Strengths and limitations

Our findings on the epidemiology and burden of AEMT have important implications for enhancing the safety and quality of medical care, particularly in the EMR countries. By utilizing secondary analysis of the latest GBD data, we provided a more comprehensive quantification of the burden of AEMT regionally and at the country level in the EMR. Considering the heterogeneity of education, healthcare systems, and economic levels among the EMR countries, we investigated the association of SDI with the incidence and DALY rates of AEMT. Additionally, our analysis examined the contribution of age and sex to the epidemiology of AEMT.

The research methodology of our study has some limitations that should be considered when interpreting the findings. Many low and middle-income countries in our study lack original data on AEMT, leading to reliance on estimation models rather than reported data. For example, primary data on AEMT were unavailable for nine EMR countries, such as Afghanistan, Somalia, and Yemen, and were only partially available for others. This reliance could contribute to potential bias and higher uncertainty in the results of AEMT epidemiology. Reliance on GBD modelling in countries with limited or no primary data on AEMT may reduce the accuracy of estimates, particularly in fragile or conflict-affected settings. Therefore, strengthening local surveillance and standardized reporting systems across the EMR countries is essential to improve data quality and ensure that future patient safety policies are based on context-specific evidence. Additionally, our study analyzed the overall burden of AEMT. Still, due to limited GBD data on specific types of AEMT, we could not evaluate the burden of different medical errors (e.g., medication errors, postoperative infections, and technical complications) in the EMR countries. Future studies analyzing the burden of various types of AEMT are necessary to address these concerns. Furthermore, AEMT has significant financial burdens on healthcare systems, yet our study did not capture the direct and indirect costs associated with AEMT across the EMR countries. We recommend further investigation into the economic impact of AEMT in this region.
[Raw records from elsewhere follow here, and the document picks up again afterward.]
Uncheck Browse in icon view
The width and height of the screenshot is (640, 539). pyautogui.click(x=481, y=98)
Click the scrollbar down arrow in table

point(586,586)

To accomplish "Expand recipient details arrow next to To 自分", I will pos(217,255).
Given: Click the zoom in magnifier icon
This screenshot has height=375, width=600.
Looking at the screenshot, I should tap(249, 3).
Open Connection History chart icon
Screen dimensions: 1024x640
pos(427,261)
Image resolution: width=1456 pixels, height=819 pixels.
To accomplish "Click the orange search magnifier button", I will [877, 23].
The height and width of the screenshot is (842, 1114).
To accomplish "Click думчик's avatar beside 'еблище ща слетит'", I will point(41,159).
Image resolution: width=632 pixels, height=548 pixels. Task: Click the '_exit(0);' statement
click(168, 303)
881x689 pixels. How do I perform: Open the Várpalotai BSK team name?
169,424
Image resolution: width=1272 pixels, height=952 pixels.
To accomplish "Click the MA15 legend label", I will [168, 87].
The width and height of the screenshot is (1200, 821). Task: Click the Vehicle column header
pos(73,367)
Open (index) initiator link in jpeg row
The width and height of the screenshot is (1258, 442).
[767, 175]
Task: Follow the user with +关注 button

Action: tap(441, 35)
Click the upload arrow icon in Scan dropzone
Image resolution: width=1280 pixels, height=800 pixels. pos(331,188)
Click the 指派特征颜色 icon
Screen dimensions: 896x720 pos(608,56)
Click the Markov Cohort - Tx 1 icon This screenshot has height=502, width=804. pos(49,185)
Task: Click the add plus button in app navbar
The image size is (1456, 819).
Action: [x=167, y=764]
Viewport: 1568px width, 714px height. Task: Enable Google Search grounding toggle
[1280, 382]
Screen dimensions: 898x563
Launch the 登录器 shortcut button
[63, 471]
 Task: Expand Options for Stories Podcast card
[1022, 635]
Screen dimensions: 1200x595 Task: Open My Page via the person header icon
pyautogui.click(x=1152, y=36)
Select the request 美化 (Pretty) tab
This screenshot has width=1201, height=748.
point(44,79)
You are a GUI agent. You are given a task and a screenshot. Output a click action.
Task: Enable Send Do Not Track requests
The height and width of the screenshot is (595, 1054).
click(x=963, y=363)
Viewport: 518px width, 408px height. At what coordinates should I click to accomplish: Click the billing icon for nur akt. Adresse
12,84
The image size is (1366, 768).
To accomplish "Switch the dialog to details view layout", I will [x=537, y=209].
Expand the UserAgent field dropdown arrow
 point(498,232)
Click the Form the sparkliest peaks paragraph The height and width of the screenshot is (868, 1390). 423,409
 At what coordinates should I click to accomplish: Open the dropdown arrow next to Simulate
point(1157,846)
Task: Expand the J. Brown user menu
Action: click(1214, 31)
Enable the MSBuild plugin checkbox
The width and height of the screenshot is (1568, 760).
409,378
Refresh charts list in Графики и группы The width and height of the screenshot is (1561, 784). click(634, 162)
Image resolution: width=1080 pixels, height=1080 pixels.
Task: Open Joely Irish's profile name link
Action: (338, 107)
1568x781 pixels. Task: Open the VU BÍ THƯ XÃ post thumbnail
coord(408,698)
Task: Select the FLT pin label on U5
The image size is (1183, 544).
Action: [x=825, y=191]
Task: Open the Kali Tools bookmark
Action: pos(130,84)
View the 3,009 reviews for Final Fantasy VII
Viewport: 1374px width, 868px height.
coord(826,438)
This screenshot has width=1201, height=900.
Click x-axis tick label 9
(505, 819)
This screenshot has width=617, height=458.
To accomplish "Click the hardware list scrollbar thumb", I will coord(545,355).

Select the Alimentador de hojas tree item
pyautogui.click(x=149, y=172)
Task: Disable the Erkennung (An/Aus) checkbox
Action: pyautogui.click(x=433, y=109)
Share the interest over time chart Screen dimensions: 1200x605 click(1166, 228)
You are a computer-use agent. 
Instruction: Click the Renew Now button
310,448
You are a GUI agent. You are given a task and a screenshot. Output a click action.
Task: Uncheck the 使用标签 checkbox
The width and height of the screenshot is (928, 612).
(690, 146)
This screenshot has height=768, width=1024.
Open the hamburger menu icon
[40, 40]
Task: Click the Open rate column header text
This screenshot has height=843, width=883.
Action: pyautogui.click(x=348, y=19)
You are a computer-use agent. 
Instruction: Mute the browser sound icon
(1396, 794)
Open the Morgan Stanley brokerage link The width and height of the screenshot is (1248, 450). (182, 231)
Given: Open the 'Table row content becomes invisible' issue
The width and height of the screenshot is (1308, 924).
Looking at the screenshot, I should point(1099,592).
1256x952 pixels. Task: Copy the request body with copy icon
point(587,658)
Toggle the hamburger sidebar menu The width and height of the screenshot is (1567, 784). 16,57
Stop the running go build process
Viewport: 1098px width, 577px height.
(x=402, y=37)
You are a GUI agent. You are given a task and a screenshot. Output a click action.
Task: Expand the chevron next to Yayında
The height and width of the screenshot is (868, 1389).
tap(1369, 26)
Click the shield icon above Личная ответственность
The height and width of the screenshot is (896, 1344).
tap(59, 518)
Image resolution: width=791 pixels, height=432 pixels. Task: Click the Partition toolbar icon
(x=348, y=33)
Finally, potential residual confounding and reverse causality should be considered when interpreting the association between SDI and AEMT burden, as unmeasured differences may influence the observed relationships in healthcare systems, access, or reporting practices rather than actual causal effects.

Conclusions

Although the incidence, prevalence, DALY, and death rates due to AEMT have declined from 1990 to 2021 in the EMR, the age-standardized DALY and death rates remain higher compared to global figures, particularly among vulnerable populations, including early childhood, the elderly, and females. These findings highlight the necessity for targeted health policy interventions. Key recommendations can include the implementation of comprehensive training programs, the establishment of robust AEMT reporting systems, the promotion of a safety culture within healthcare settings, and efforts to enhance overall healthcare outcomes. Such measures are essential to prevent the occurrence of AEMT in the EMR countries. Furthermore, future studies are recommended to investigate the burden of various types of medical errors using originally reported data, especially in low and middle-income countries within the EMR.